When COVID-19 hit the US in early 2020, the RTW Charitable Foundation was just getting off the ground. We quickly directed our first grant cycle to respond to our community's needs when New York City became the US epicenter of the COVID crisis. We reached out to Weill Cornell Medicine, one of the top academic medical centers in the country, and partnered with Dr. Erika Abramson, vice chair of health equity and medical education research and professor of pediatrics and of population health sciences, and Dr. Zachary Grinspan, interim chief of the Division of Child Neurology and associate professor of pediatrics and of population health sciences, to help them launch a large-scale COVID study aimed at understanding the disease’s epidemiology in pediatric patients. The Weill Cornell Medicine team used the INSIGHT Clinical Research Network, a database that includes five major New York City academic medical centers, and created a weekly working group of statisticians and doctors from different subspecialties to utilize the data.

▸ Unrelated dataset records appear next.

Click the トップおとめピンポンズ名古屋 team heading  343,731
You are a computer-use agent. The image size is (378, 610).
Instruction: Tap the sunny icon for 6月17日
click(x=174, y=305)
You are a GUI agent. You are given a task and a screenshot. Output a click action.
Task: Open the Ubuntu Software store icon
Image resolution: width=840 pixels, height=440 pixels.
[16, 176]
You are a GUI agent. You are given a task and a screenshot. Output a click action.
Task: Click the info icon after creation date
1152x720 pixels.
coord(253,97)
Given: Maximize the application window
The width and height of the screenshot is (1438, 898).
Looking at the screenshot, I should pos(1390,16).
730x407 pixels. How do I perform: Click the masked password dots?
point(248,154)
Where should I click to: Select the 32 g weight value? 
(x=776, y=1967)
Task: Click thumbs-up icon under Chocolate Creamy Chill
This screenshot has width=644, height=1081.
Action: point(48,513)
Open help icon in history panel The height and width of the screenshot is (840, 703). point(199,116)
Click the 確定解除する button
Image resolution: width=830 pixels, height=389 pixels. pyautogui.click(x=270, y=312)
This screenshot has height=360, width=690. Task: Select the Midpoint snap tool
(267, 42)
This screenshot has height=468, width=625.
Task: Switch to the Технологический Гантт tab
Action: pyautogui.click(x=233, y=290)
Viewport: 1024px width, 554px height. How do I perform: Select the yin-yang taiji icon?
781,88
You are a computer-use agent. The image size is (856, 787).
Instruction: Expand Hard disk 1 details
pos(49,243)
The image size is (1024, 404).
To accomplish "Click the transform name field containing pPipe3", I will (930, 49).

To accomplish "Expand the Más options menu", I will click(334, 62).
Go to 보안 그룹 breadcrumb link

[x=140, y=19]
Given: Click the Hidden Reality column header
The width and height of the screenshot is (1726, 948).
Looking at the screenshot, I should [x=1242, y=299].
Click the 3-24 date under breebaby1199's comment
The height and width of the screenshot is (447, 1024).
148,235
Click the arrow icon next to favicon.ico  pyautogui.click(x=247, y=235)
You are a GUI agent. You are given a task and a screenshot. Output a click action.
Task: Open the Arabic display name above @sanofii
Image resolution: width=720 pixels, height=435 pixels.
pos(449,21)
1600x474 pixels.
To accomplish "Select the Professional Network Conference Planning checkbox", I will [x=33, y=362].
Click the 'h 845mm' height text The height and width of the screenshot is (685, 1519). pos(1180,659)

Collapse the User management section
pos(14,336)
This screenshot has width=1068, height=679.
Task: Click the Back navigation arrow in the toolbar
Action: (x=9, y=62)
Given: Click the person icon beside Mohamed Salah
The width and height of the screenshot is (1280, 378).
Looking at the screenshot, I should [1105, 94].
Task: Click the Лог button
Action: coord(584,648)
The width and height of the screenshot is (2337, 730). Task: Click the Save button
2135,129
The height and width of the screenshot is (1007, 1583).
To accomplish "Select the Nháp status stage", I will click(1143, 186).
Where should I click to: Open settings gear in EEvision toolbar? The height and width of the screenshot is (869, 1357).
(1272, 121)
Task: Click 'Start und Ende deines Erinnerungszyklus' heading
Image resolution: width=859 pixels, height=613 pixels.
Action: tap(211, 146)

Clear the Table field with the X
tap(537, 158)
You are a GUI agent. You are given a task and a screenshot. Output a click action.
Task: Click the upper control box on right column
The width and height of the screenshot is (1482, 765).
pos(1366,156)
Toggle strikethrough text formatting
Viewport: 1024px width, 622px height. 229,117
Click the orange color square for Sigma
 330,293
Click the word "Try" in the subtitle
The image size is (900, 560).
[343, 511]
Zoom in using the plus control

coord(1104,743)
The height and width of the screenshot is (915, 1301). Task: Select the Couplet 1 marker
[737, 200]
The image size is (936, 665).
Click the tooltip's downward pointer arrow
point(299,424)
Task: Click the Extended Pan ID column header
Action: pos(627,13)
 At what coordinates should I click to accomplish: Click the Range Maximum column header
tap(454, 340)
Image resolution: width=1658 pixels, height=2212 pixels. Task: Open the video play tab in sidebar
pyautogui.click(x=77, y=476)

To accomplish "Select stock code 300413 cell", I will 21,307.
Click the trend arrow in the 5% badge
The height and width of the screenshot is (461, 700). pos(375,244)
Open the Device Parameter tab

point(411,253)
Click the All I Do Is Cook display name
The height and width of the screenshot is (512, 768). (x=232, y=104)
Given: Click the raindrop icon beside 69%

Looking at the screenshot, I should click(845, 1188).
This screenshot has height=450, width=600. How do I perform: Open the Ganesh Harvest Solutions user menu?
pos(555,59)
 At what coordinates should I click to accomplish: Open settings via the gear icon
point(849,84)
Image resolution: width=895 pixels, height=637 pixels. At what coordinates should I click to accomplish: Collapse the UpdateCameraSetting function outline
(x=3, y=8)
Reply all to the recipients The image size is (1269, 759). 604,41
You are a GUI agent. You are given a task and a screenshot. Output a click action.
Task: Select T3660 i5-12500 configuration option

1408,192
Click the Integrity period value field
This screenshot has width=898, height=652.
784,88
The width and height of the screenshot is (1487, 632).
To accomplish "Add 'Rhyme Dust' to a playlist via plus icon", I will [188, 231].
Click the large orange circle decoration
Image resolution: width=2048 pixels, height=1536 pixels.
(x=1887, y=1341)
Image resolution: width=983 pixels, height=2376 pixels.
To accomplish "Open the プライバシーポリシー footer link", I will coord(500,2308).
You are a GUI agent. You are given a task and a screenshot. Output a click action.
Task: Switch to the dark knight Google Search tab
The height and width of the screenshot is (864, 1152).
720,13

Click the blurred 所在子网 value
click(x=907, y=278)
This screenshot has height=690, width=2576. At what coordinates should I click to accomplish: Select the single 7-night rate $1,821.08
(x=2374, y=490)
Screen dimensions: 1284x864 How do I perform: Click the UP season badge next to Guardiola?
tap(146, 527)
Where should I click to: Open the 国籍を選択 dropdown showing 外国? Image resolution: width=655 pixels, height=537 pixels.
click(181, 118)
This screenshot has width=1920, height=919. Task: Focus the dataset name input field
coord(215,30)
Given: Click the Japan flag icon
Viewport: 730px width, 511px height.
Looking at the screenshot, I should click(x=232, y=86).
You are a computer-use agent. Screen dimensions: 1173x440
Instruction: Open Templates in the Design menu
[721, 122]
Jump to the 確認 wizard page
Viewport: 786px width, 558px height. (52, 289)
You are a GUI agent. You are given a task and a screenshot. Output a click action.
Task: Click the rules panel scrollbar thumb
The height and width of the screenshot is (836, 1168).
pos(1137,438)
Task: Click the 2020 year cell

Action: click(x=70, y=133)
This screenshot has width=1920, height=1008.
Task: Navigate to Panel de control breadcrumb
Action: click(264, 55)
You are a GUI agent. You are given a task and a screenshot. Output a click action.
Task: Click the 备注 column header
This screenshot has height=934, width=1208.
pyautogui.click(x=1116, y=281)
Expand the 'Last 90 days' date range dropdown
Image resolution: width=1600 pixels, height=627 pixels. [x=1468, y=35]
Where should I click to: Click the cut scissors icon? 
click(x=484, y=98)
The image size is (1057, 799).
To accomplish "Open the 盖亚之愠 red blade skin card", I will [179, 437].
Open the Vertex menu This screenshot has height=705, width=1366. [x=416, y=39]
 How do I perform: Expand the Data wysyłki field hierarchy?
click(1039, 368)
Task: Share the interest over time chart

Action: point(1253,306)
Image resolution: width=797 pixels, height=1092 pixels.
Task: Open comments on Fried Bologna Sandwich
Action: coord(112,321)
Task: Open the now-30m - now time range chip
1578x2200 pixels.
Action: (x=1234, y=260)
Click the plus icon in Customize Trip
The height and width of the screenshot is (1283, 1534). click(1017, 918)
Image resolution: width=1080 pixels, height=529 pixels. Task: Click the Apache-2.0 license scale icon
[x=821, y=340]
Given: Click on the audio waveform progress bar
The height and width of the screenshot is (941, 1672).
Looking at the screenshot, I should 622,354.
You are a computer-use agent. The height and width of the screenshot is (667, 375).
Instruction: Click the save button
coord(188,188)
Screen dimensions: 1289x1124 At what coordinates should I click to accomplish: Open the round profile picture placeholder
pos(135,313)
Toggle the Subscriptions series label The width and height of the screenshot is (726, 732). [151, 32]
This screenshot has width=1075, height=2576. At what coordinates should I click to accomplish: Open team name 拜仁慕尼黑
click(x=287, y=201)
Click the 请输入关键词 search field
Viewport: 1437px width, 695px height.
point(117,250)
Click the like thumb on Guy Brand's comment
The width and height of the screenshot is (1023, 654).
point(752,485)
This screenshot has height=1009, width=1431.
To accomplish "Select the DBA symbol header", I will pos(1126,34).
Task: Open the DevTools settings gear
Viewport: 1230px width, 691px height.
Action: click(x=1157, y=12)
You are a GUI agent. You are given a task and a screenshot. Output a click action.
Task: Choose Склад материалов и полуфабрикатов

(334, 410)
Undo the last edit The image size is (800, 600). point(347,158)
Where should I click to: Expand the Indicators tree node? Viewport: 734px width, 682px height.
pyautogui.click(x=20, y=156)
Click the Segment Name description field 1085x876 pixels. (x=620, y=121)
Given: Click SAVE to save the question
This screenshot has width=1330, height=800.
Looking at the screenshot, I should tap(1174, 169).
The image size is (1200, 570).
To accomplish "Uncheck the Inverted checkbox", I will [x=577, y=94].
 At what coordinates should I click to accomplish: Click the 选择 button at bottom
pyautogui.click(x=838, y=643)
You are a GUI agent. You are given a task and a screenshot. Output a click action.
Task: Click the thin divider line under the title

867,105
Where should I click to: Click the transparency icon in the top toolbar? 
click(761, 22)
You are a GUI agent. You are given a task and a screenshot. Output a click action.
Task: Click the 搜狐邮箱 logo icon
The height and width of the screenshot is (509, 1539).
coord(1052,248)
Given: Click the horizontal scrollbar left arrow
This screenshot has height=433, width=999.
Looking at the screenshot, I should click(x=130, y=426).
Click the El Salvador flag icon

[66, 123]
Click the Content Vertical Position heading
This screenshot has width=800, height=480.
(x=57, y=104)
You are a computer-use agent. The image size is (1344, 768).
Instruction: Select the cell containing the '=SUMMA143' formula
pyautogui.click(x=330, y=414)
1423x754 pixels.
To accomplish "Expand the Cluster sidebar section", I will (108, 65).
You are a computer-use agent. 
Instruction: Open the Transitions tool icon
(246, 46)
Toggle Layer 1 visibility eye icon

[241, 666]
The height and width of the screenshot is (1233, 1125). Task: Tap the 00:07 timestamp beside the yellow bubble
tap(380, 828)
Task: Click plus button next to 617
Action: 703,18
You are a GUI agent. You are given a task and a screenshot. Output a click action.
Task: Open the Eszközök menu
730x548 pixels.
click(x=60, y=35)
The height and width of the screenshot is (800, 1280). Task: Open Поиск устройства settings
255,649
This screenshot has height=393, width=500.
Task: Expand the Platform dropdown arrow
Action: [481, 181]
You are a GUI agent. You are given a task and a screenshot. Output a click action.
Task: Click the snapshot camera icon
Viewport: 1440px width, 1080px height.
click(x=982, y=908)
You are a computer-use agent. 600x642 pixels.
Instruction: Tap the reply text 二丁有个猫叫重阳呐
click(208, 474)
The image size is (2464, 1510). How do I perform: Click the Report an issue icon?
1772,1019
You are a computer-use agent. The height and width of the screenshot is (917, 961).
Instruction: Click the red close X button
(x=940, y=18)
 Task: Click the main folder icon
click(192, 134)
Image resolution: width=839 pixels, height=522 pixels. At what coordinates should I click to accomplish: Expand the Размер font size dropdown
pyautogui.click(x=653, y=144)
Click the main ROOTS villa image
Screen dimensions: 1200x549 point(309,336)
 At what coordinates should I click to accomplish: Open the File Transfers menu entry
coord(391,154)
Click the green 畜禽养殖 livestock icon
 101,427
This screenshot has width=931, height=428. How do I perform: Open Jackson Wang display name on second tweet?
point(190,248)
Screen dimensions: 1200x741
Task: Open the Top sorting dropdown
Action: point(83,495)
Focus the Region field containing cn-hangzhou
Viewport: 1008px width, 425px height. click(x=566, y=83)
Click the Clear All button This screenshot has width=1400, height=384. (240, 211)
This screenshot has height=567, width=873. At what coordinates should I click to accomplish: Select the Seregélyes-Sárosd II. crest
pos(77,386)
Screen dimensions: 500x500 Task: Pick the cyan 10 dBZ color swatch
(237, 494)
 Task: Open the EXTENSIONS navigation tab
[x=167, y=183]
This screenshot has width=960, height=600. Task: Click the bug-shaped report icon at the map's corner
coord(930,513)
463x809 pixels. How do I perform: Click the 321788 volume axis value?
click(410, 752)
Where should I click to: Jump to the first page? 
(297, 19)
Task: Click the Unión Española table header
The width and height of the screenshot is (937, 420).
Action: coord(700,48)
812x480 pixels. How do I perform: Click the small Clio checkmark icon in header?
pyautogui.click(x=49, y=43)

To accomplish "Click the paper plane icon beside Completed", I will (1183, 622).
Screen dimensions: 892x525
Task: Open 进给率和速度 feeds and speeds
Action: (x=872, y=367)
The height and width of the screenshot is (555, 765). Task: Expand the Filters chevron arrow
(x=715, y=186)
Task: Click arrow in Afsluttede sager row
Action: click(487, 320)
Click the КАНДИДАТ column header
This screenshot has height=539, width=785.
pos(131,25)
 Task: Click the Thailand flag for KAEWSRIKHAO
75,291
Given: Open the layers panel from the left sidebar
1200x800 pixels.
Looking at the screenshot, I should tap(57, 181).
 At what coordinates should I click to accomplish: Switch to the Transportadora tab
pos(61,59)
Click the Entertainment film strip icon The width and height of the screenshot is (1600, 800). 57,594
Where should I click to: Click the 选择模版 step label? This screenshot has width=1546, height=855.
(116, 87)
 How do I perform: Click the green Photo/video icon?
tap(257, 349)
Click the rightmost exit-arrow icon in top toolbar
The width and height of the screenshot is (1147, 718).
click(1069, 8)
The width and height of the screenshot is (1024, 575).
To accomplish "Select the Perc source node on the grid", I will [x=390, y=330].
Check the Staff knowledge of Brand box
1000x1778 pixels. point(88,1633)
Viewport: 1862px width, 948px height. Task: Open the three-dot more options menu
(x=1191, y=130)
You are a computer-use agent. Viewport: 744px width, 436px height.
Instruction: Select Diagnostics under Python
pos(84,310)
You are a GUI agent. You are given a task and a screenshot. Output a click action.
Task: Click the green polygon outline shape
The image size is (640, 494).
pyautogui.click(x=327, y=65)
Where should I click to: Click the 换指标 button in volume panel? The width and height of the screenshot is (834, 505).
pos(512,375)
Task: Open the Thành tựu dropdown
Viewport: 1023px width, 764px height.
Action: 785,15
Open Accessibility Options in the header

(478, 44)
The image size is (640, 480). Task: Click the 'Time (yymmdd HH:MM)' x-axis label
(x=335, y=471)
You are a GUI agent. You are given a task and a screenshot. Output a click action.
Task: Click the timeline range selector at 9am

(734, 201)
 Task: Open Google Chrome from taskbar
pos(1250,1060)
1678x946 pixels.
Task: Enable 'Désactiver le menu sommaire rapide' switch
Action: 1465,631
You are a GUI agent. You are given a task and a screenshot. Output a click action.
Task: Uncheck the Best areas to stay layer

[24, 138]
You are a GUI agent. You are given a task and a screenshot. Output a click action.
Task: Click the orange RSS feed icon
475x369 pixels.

So far, the team has launched eight studies around pediatric COVID prevalence and symptoms, two of which have been published in The Journal of Emergency Medicine and Children. Read more about their work and findings in the links below.
COVID-19 Croup is Observed in Older Children during the Omicron Wave in New York City
Weill Cornell Medicine investigators found an increased prevalence of COVID-19-associated croup during the Omicron period as compared to the pre-Omicron period, which affected an older pediatric patient population (6 years and older). Older children typically do not present with respiratory distress from viral-induced croup, meaning physicians often consider other diagnoses first. The information from this study is therefore very important to help guide the diagnosis, infection control, care and treatment options for children with croup.
In order to better understand clinical outcomes and health care utilization in children infected with SARS-CoV-2 during the Omicron wave, Weill Cornell Medicine investigators performed a cross-sectional study in pediatric patients under age 18 in a single pediatric emergency department from December 2, 2021 to January 23, 2022. Over the course of the study, there were 2,515 children tested for SARS-CoV-2, of whom 794 (31.6%) tested positive. 58 children were hospitalized for a COVID-19-related indication, representing 7.3% of all COVID-19-positive children. Eleven (19%) hospitalized children were admitted to the ICU and six (10%) required mechanical ventilation. Children with COVID-19 infections during the Omicron wave were at risk for COVID-19-related hospitalizations, including for management of croup, though severe disease warranting ICU admission or respiratory support was uncommon.